Another question arises: Why would a taste of death give us momentary pleasure?
Hmm...isn’t one of the age-old questions whether or not life continues after death of the body? Haven’t seekers been chasing a direct experience of an eternal realm, an immortal soul, a God that transcends this material world?
Everyone knows they are special, that there is something more than this birth, life, and death. It resonates somewhere deep inside all of us.
What if getting drunk on alcohol, or high on drugs, gives us a temporary glimpse of this consciousness beyond the confines of our mortal body? If this is the case, it’s kind of like watching a movie, but only catching a sneak preview. I think it’s fair to say that most of us want a tranquility that is both perpetual and lasting.
Spiritual development is not primarily about having a temporary peak experience.

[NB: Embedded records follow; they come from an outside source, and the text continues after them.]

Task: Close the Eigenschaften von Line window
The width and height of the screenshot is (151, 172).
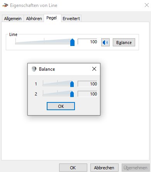Action: (x=147, y=5)

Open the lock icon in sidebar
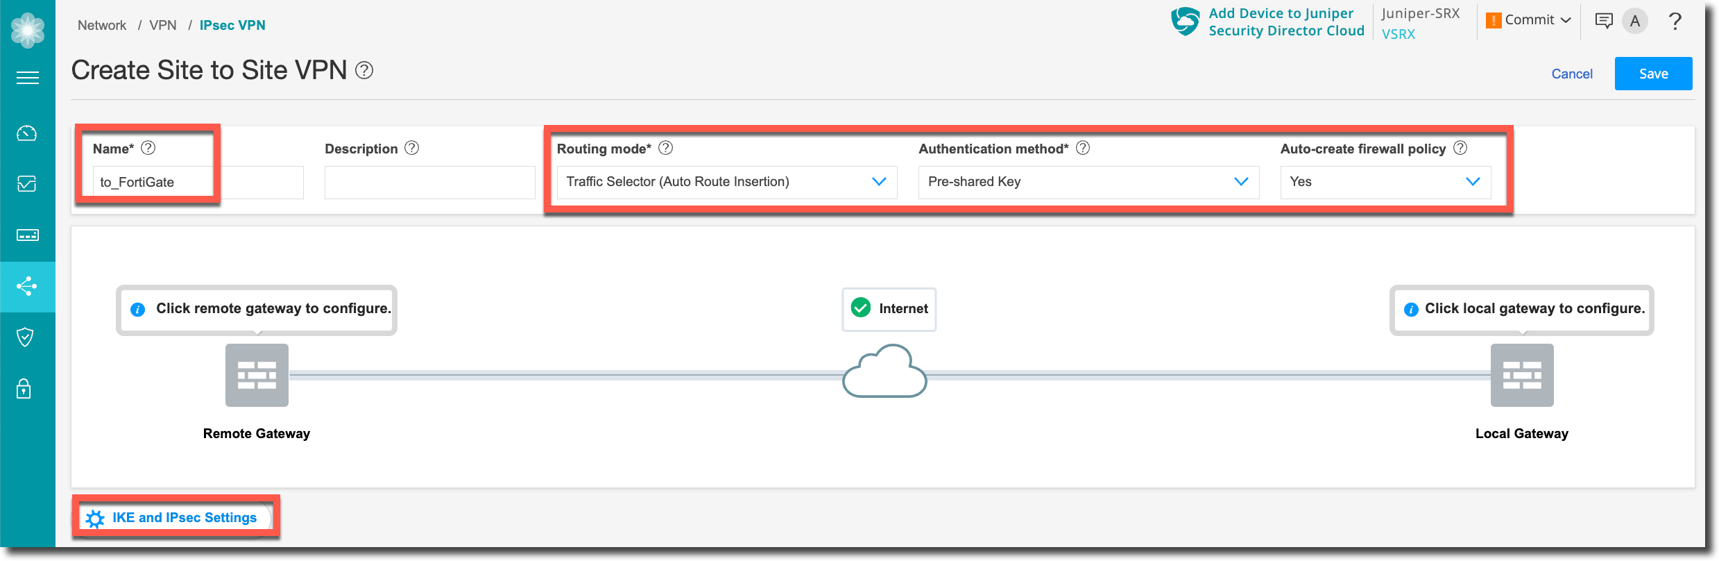pos(24,389)
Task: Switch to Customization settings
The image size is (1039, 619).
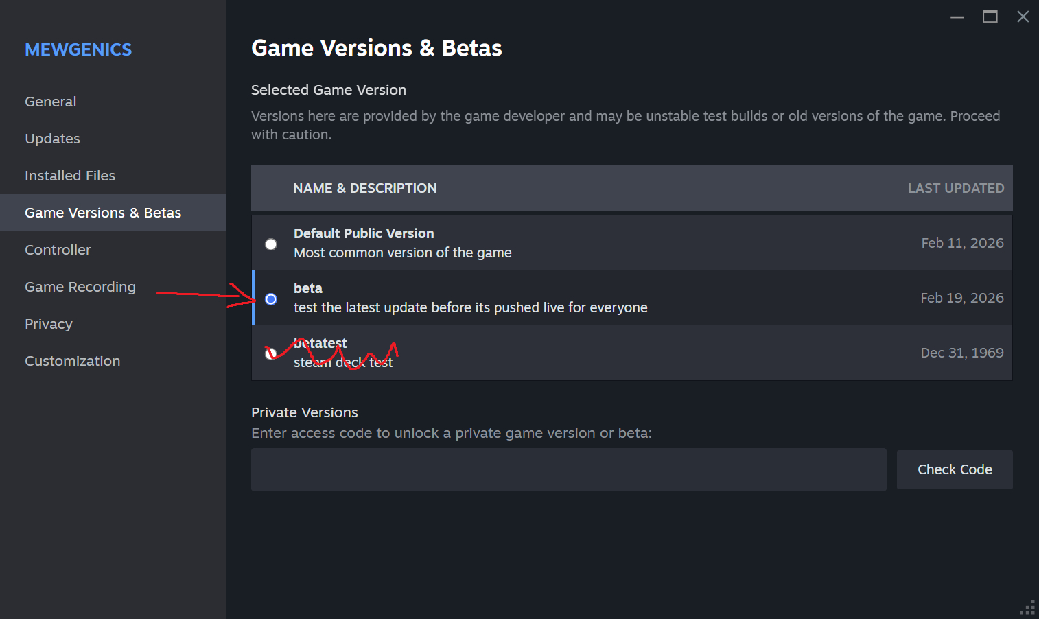Action: point(73,361)
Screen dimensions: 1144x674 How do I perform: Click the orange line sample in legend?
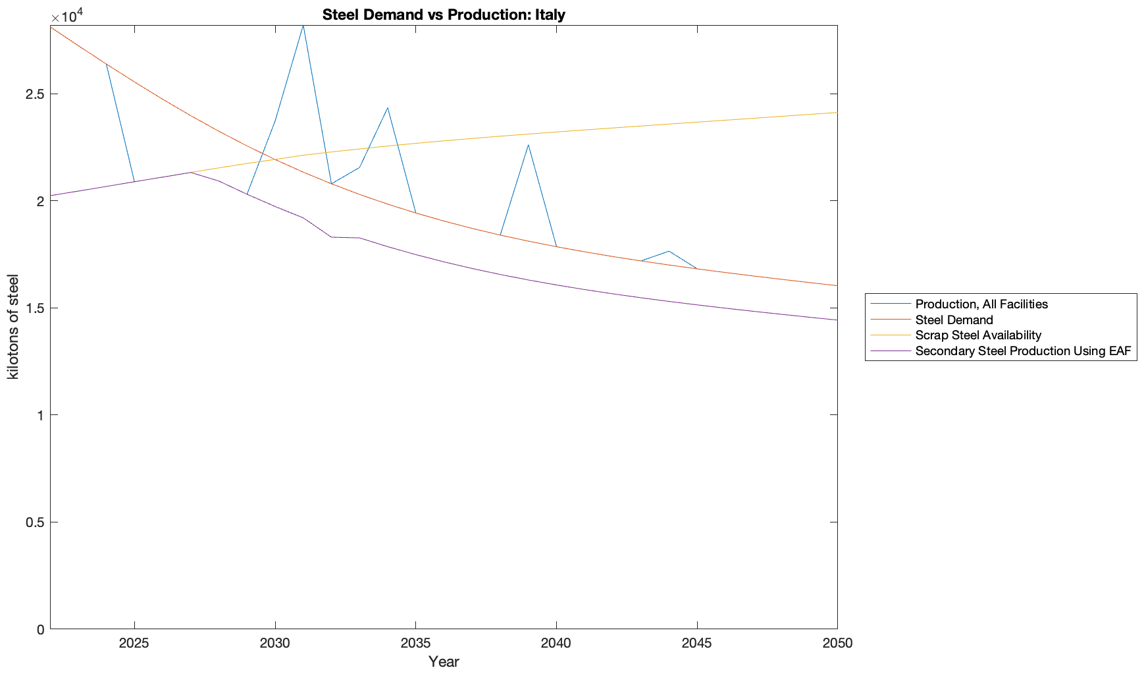(890, 320)
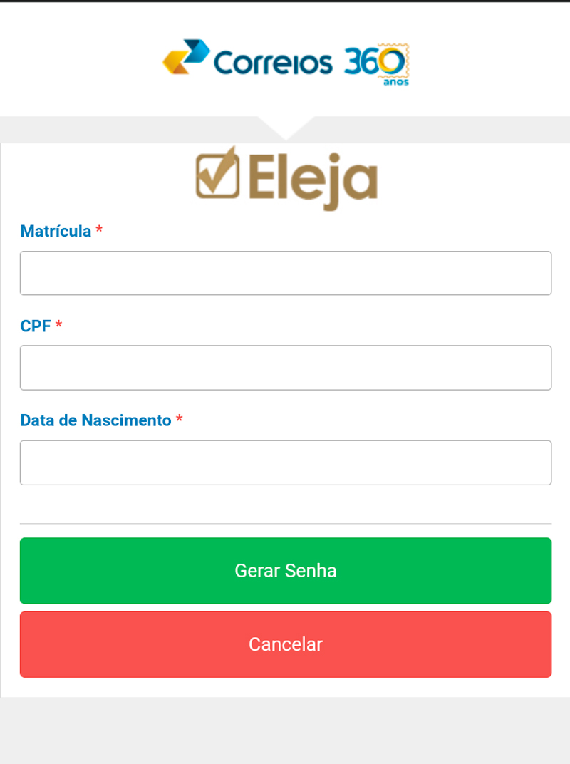Click the yellow stamp zero in 360
Viewport: 570px width, 764px height.
[393, 62]
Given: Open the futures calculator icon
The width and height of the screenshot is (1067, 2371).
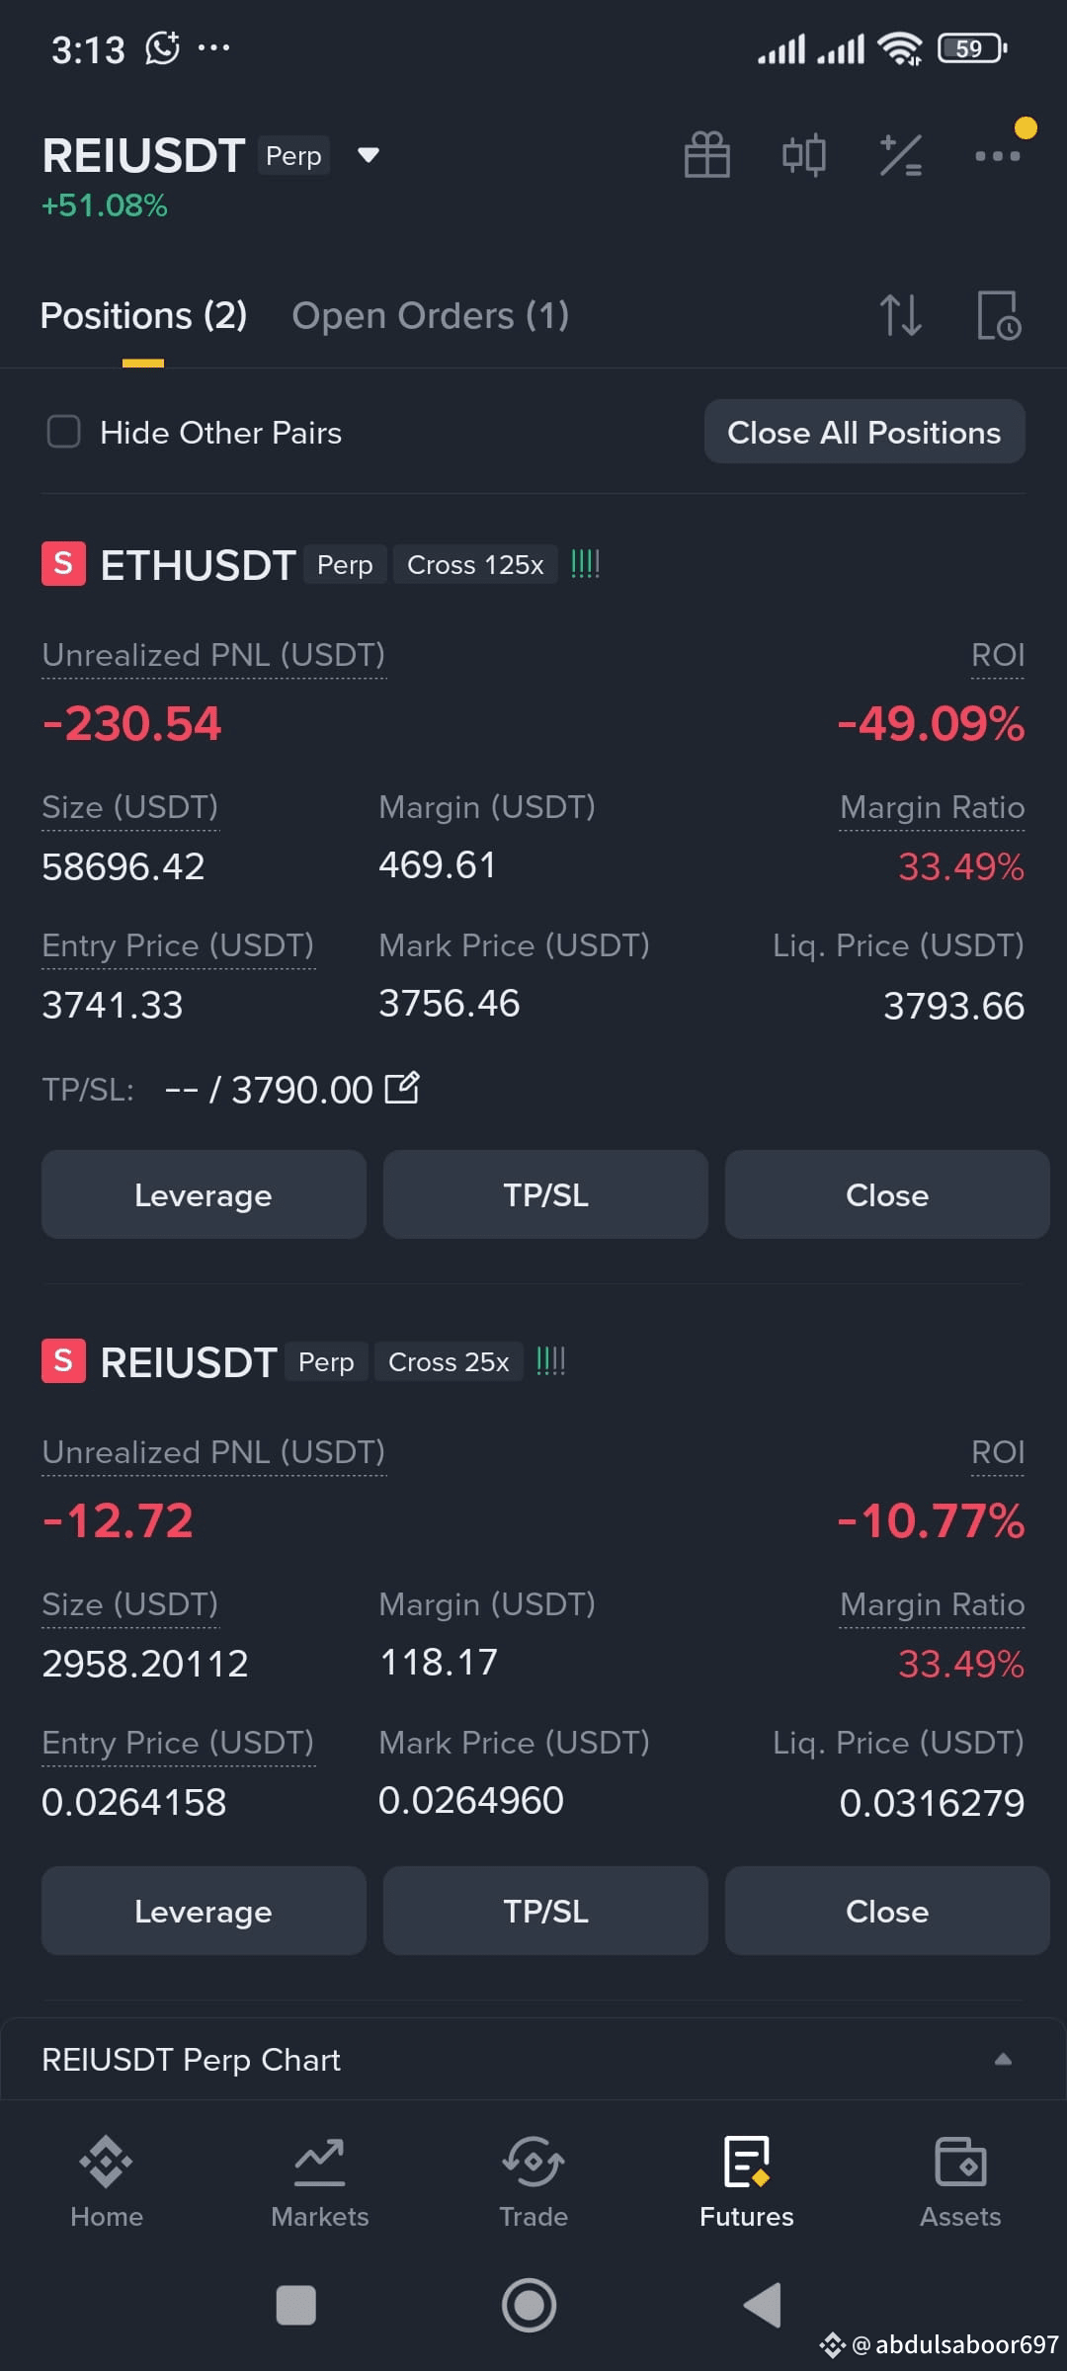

Rather, it is a natural and permanent awakening, which can be achieved only through ongoing deep inner purification. This is why anyone engaged in daily deep meditation will find urges for substances that produce artificial experiences falling away.
Could it be that “alcoholics” are not mentally or physically dysfunctional, but that instead, they merely picked a shortcut that ultimately failed in bringing lasting satisfaction? Could it just have been an honest mistake that turned ugly? And finally, maybe we’ve been dodging a very important question, which is: even if we could drink moderately or responsibly, is drinking in itself an activity worth doing? After all, it’s a poison.